Beginning with the first entry, set down each one exactly as shown.

SUPPLIED ENTRIES:
# # # # #

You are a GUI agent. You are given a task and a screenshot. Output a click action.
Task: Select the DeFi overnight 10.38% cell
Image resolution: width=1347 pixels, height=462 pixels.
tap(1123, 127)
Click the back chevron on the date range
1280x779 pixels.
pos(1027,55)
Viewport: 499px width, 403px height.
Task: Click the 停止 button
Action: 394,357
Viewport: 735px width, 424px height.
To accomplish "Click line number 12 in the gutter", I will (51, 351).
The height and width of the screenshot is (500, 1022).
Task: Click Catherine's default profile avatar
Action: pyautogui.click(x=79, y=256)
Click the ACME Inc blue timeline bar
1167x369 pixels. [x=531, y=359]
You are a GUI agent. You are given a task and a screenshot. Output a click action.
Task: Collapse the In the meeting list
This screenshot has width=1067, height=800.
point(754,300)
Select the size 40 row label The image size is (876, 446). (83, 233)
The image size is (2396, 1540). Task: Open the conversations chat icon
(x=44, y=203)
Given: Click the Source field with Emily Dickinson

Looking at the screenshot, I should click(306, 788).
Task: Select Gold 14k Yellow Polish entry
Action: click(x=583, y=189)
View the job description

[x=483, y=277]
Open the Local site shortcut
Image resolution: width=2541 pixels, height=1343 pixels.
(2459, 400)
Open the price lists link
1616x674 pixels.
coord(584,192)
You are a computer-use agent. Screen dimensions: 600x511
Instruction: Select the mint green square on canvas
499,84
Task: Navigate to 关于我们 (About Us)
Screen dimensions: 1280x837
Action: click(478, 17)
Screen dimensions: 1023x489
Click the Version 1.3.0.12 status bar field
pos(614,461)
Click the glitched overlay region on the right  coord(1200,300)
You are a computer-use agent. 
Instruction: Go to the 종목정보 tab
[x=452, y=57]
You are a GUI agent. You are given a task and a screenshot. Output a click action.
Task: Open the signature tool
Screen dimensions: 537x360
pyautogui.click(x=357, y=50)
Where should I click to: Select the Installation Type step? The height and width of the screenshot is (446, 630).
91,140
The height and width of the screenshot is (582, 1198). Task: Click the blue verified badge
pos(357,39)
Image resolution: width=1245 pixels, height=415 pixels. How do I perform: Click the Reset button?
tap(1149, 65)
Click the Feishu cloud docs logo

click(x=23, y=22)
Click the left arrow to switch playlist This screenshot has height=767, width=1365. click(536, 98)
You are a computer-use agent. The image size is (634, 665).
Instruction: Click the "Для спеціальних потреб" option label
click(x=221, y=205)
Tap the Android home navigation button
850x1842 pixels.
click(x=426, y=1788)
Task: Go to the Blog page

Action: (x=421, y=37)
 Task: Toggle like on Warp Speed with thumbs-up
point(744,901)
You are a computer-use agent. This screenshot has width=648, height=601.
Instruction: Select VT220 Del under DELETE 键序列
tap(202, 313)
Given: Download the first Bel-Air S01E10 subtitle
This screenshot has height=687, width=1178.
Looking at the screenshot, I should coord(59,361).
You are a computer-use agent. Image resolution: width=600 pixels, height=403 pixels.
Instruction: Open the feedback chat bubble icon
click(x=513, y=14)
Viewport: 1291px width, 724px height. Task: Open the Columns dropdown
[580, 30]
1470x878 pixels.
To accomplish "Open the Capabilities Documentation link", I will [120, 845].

# # # # #

PROBLEM SOLUTION:
You are a GUI agent. You are given a task and a screenshot. Output a click action.
Task: Select the DeFi overnight 10.38% cell
Image resolution: width=1347 pixels, height=462 pixels.
tap(1123, 127)
Click the back chevron on the date range
1280x779 pixels.
pos(1027,55)
Viewport: 499px width, 403px height.
Task: Click the 停止 button
Action: 394,357
Viewport: 735px width, 424px height.
To accomplish "Click line number 12 in the gutter", I will (51, 351).
The height and width of the screenshot is (500, 1022).
Task: Click Catherine's default profile avatar
Action: pyautogui.click(x=79, y=256)
Click the ACME Inc blue timeline bar
1167x369 pixels. [x=531, y=359]
You are a GUI agent. You are given a task and a screenshot. Output a click action.
Task: Collapse the In the meeting list
This screenshot has width=1067, height=800.
point(754,300)
Select the size 40 row label The image size is (876, 446). (83, 233)
The image size is (2396, 1540). Task: Open the conversations chat icon
(x=44, y=203)
Given: Click the Source field with Emily Dickinson

Looking at the screenshot, I should click(306, 788).
Task: Select Gold 14k Yellow Polish entry
Action: click(x=583, y=189)
View the job description

[x=483, y=277]
Open the Local site shortcut
Image resolution: width=2541 pixels, height=1343 pixels.
(2459, 400)
Open the price lists link
1616x674 pixels.
coord(584,192)
You are a computer-use agent. Screen dimensions: 600x511
Instruction: Select the mint green square on canvas
499,84
Task: Navigate to 关于我们 (About Us)
Screen dimensions: 1280x837
Action: click(478, 17)
Screen dimensions: 1023x489
Click the Version 1.3.0.12 status bar field
pos(614,461)
Click the glitched overlay region on the right  coord(1200,300)
You are a computer-use agent. 
Instruction: Go to the 종목정보 tab
[x=452, y=57]
You are a GUI agent. You are given a task and a screenshot. Output a click action.
Task: Open the signature tool
Screen dimensions: 537x360
pyautogui.click(x=357, y=50)
Where should I click to: Select the Installation Type step? The height and width of the screenshot is (446, 630).
91,140
The height and width of the screenshot is (582, 1198). Task: Click the blue verified badge
pos(357,39)
Image resolution: width=1245 pixels, height=415 pixels. How do I perform: Click the Reset button?
tap(1149, 65)
Click the Feishu cloud docs logo

click(x=23, y=22)
Click the left arrow to switch playlist This screenshot has height=767, width=1365. click(536, 98)
You are a computer-use agent. The image size is (634, 665).
Instruction: Click the "Для спеціальних потреб" option label
click(x=221, y=205)
Tap the Android home navigation button
850x1842 pixels.
click(x=426, y=1788)
Task: Go to the Blog page

Action: (x=421, y=37)
 Task: Toggle like on Warp Speed with thumbs-up
point(744,901)
You are a computer-use agent. This screenshot has width=648, height=601.
Instruction: Select VT220 Del under DELETE 键序列
tap(202, 313)
Given: Download the first Bel-Air S01E10 subtitle
This screenshot has height=687, width=1178.
Looking at the screenshot, I should coord(59,361).
You are a computer-use agent. Image resolution: width=600 pixels, height=403 pixels.
Instruction: Open the feedback chat bubble icon
click(x=513, y=14)
Viewport: 1291px width, 724px height. Task: Open the Columns dropdown
[580, 30]
1470x878 pixels.
To accomplish "Open the Capabilities Documentation link", I will [120, 845].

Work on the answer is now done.